> _WHAT YOU WILL DO_:
Output the line with "Qualité et gestion des risques (634, 2252)" and every following line to the end of the material, exactly as they appear.
__________________________________________________
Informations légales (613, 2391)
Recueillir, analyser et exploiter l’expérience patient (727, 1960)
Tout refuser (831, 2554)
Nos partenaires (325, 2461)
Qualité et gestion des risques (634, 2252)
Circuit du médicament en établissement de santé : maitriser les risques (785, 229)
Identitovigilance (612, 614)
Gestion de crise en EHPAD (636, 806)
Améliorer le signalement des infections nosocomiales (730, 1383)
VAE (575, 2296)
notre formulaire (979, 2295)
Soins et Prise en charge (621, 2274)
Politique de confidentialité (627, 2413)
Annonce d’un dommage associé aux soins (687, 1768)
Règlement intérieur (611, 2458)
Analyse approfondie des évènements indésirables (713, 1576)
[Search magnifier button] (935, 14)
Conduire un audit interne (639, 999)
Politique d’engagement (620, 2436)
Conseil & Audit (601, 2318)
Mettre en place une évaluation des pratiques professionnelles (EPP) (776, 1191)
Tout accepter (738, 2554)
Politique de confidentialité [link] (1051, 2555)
__________________________________________________
> _YOUR RESPONSE_:
Qualité et gestion des risques (634, 2252)
Circuit du médicament en établissement de santé : maitriser les risques (785, 229)
Identitovigilance (612, 614)
Gestion de crise en EHPAD (636, 806)
Améliorer le signalement des infections nosocomiales (730, 1383)
VAE (575, 2296)
notre formulaire (979, 2295)
Soins et Prise en charge (621, 2274)
Politique de confidentialité (627, 2413)
Annonce d’un dommage associé aux soins (687, 1768)
Règlement intérieur (611, 2458)
Analyse approfondie des évènements indésirables (713, 1576)
[Search magnifier button] (935, 14)
Conduire un audit interne (639, 999)
Politique d’engagement (620, 2436)
Conseil & Audit (601, 2318)
Mettre en place une évaluation des pratiques professionnelles (EPP) (776, 1191)
Tout accepter (738, 2554)
Politique de confidentialité [link] (1051, 2555)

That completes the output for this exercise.